Yan Li from University of Illinois and his colleagues have learned how wind and solar installations could increase humidity and temperature in North Africa. Li hypothesizes that this would allow for vegetation to expand from the Sudanese savanna in to a substantial portion of the Sahara Desert.
Lis team were the first to incorporate vegetation feedback in to their model. Transpiration is a word used to describe the evaporation of hydration from a plant back in to the atmosphere.
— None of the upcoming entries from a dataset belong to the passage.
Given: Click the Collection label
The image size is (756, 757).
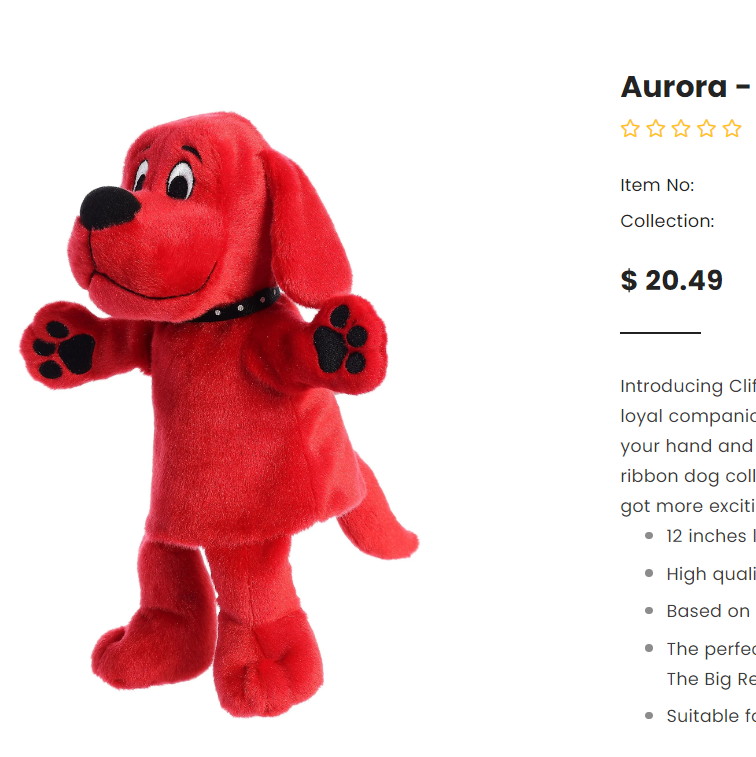Looking at the screenshot, I should click(x=667, y=221).
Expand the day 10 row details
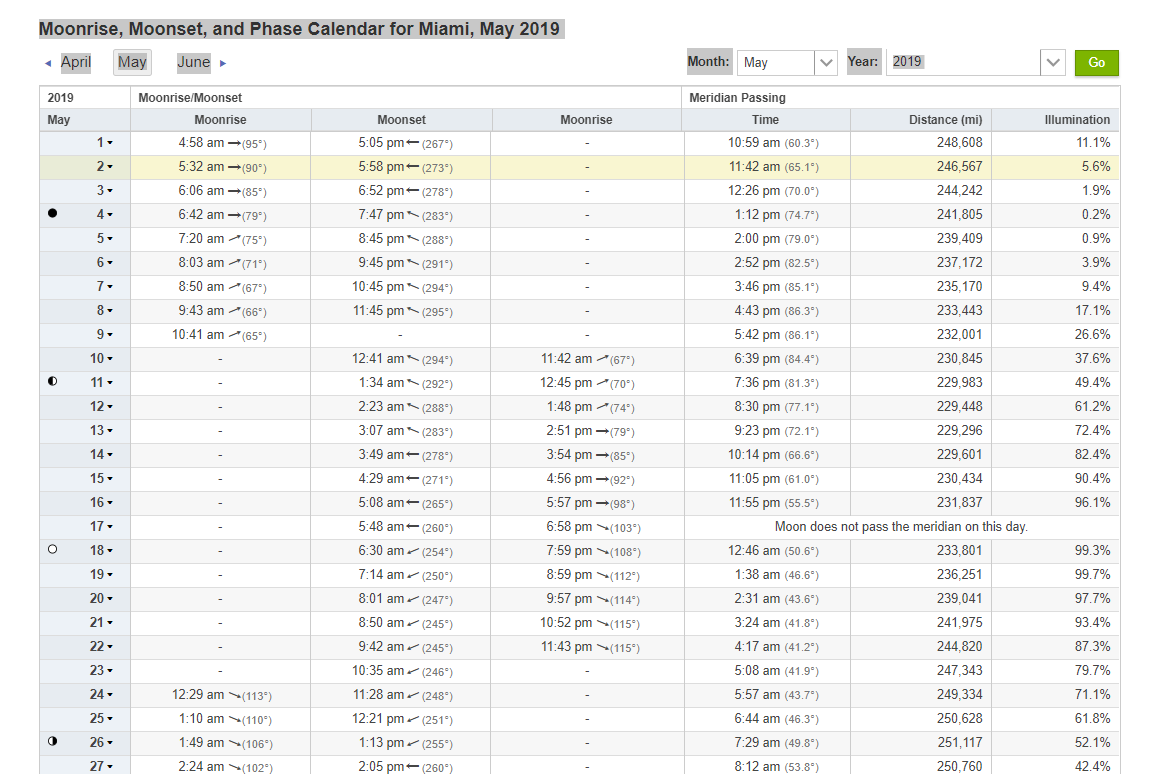This screenshot has height=774, width=1168. [101, 359]
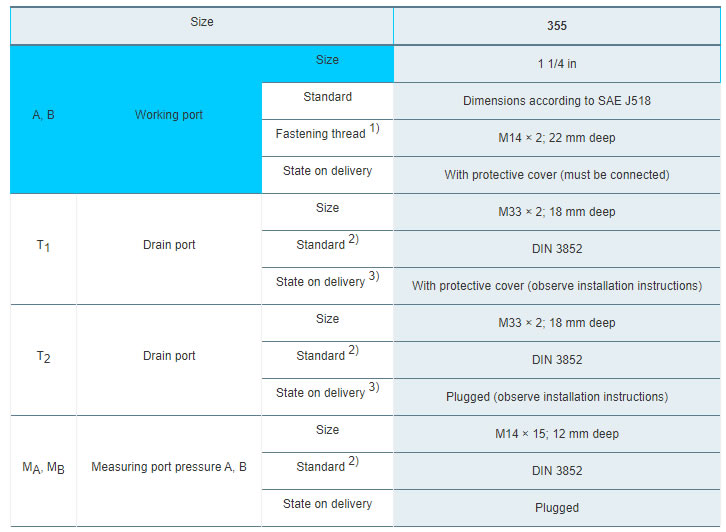Click footnote 3 on T2 State on delivery
The image size is (726, 532).
click(x=374, y=388)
The concept would be an important factor to simulate in any environment where plants play a key role.
“Previous modelling studies have shown that large-scale wind and solar farms can produce significant climate change at continental scales,” says Yan Li of the University of Illinois at Urbana-Champaign, US. “But the lack of vegetation feedbacks could make the modeled climate impacts very different from their actual behaviour.”
If renewable energy covered over 9 million square km solar panels could generate around 79 terrawats whereas windmills would generate an average of 3 terrawats
“In 2017, the global energy demand was only 18 terawatts, so this is obviously much more energy than is currently needed worldwide,” says Li.
Wind farms changed nighttime minmum temperatures more then maximum temperatures by sucking down warmer air from above in what is called “vertical mixing”
In the Sahara precipitation increased by as much as 0.25 mm per day whereas in the Sahel it rose to a max of 1.12 mm per day
This was a doubling of precipitation over that seen in the control experiments,” says Li. “This increase in precipitation, in turn, leads to an increase in vegetation cover, creating a positive feedback loop.”
Solar panels with an efficiency rating of 15% can reduce ground reflectivity caused by the lighter color of sand which increases perspiration by about 50%. However, futuristic highly efficient solar panels wouldn’t have much more of effect, as the upper threshold kicks in at around 30% according to Li.
“The increase in rainfall and vegetation, combined with clean electricity as a result of solar and wind energy, could help agriculture, economic development and social well-being in the Sahara, Sahel, Middle East and other nearby regions,” says Safa Motesharrei of the University of Maryland, US.
The team focused on the Sahara and Sahel because it “is in Africa and close to Europe and the Middle East, all of which have large and growing energy demands”.